[Records supplied]
== == ==

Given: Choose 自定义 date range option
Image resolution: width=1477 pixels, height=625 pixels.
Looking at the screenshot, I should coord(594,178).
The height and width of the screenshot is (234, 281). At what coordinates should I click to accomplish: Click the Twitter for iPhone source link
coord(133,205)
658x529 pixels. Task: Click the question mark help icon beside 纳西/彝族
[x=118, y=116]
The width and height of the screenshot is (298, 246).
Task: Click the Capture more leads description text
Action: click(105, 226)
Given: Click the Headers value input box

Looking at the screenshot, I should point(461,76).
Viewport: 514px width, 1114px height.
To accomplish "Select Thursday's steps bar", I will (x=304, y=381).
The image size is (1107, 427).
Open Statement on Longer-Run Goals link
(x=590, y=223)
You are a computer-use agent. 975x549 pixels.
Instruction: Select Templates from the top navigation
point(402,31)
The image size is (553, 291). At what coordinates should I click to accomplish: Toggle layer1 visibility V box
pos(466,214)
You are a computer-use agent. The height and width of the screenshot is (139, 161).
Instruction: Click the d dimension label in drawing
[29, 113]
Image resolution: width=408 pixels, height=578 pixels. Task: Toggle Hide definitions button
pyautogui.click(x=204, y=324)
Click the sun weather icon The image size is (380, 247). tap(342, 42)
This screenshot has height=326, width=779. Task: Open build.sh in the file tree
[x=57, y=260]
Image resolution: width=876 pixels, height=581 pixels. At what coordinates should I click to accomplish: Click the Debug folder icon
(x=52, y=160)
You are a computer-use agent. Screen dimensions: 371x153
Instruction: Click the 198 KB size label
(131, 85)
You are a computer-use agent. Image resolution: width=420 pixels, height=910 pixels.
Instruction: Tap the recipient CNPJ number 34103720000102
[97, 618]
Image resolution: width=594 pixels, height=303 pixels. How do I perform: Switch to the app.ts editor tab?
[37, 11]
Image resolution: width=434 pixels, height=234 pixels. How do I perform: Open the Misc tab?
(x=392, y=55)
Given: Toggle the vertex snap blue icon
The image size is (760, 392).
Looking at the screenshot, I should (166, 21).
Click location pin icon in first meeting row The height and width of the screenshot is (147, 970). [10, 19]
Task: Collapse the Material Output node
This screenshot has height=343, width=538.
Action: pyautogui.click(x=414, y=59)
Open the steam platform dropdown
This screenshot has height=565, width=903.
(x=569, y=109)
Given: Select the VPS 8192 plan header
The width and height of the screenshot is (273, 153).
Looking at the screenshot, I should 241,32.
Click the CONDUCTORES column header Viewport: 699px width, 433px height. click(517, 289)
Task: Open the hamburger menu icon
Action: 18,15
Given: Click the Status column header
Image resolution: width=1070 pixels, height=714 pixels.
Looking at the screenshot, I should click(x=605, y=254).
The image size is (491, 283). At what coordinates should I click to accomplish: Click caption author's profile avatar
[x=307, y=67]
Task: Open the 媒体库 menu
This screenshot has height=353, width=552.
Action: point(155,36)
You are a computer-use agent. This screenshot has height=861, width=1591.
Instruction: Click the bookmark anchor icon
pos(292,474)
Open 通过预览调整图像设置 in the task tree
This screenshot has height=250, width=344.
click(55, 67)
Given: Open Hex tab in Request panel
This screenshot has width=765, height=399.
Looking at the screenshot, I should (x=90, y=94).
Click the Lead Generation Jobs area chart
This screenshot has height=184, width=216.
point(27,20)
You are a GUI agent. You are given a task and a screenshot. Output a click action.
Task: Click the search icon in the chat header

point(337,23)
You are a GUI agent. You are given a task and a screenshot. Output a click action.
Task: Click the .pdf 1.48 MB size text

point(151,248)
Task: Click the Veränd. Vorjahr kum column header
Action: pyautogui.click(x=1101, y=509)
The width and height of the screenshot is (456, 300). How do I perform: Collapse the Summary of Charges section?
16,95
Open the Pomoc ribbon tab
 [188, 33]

== == ==

Search the material above for the word "computer", then copy each line that holds it.

You are a computer-use agent. 975x549 pixels.
You are a computer-use agent. The height and width of the screenshot is (139, 161).
You are a computer-use agent. Screen dimensions: 371x153
You are a computer-use agent. Image resolution: width=420 pixels, height=910 pixels.
You are a computer-use agent. This screenshot has height=861, width=1591.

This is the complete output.